A ceremony marking the 90th anniversary of Britain declaring war on Germany has been held on Wednesday.
Britain's entry into WWI made front pages across the world
BBC News Online looks back at how the day's events were reported in the newspapers of 1914.
The Daily Mirror on 4 August 1914 - just hours before Britain's ultimatum to Germany expired - took on a combative edge in its news reports, illustrating stories with pictures of soldiers waving final farewells.
"'We could not stand aside!': Britain will not allow Germany's fleet to batter France's undefended coast," it read.
"The thoughts of all Britishers went out to sea yesterday, for with the statement of Sir Edward Grey in Parliament, the safety and sanctity of the empire may easily again depend upon the Navy which has given us such heroic a history," the paper said.
Prior to the war the Daily Mirror had a circulation of more than one million, and it continued to be the most read paper during wartime.
Its extensive publication of wartime pictures from Britain and the battlefields made it popular with both soldiers and their families back home.
While the Daily Mirror showed its support as troops prepared for war, the Manchester Guardian (now the Guardian) expressed hopes that British military intervention would not be necessary.
"Europe in arms watches Great Britain.
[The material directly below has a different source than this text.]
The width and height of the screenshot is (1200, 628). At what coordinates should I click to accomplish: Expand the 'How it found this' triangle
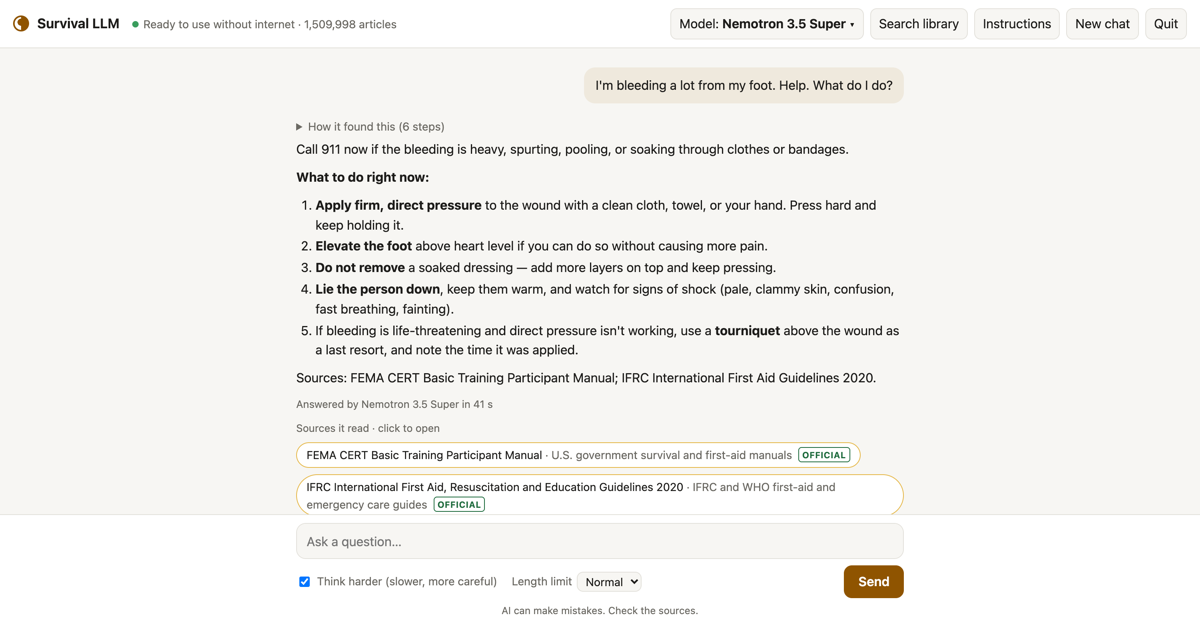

Italy has asserted her freedom to keep the peace, will England follow the good example?" asked the editorial.
The British public showed their preference for patriotic headlines during wartime
The newspaper also wondered whether Lord Kitchener would be made secretary for war and published pictures of the large peace protest in Trafalgar Square.
By the following day the Manchester Guardian feared the country was facing "the greatest calamity that anyone living has known", but alongside this grim prediction was a more cheerful column listing the resorts of the "Sunny South".
"War and rumours of war seem to have made no diminution of the happy holiday crowds at Brighton," it reported.
The editor of the Daily Express might have taken a dim view of the Brighton sun seekers, as his paper led with the headline "England expects that every man will do his duty" on 5 August.
The beach resorts of the South may have been filled with pleasure-seeking tourists, but the mood in London was "calm, confident and grim" according to the paper.
The paper also reported that a hostile crowd had demonstrated outside the German Embassy. "Groaning and hissing were freely indulged in," it said.
The Daily Mail left no doubt that it was fully supportive of the government's decision to go to war.
"The proceedings in the House of Commons yesterday were worthy of tremendous occasion. They will fill the nation with fresh courage and confidence," it said.
Beside such grand proclamations, the Daily Mail ensured the more practical needs of all its readers were met with a "How to Economise" column with tips on "housekeeping for wartime".
In fact, despite the gravity of the situation, none of the papers printed the large, dramatic headlines of today's press. Instead, the front pages were covered in small, private announcements offering elocution lessons or advertising lost dogs.
No mention of the impending war appeared until at least the fourth page.
'Tears of Pride'
A patriotic stance was also taken by the Daily Telegraph which reported news of "enthusiastic troops" at the frontiers and an "historic scene in the House of Commons".
The following day the paper's editorial declared that its readers ought to be shedding "tears of pride" over the "spectacle presented by the British race".
Papers which had taken an anti-war stance, such as the Daily Herald, plummeted in popularity after 4 August as the public spirit changed and patriotism took hold.
Literature featured in the Times of 4 August with the publication of the first "war poem" by Henry Newbolt. War poems were then published by the paper almost daily.
Selection of articles prohibited for exportation, 4 August 1914
Animals, pack, saddle and draught suitable for use in war
Surgical bandages and dressings
Projectiles of all kinds and their component parts
Silk cloth, braid, thread suitable for cartridges
Shortly after the British government announced the mobilisation of troops, the Daily Chronicle warned its readers that the stories it published throughout the war might not give readers the full picture.
"A newspaper's duty is to give news, but at times of war it has a patriotic duty as well. It must give no news which would convey information or advantage to the adversary," it said.
And the London Gazette, an official newspaper of record, published a special supplement to its 4 August edition.
The official Home Office ultimatum was printed, as was a list of the items prohibited to be removed from Britain due to their potential value in "increasing military or naval stores". It included animals, first aid supplies and silk braid.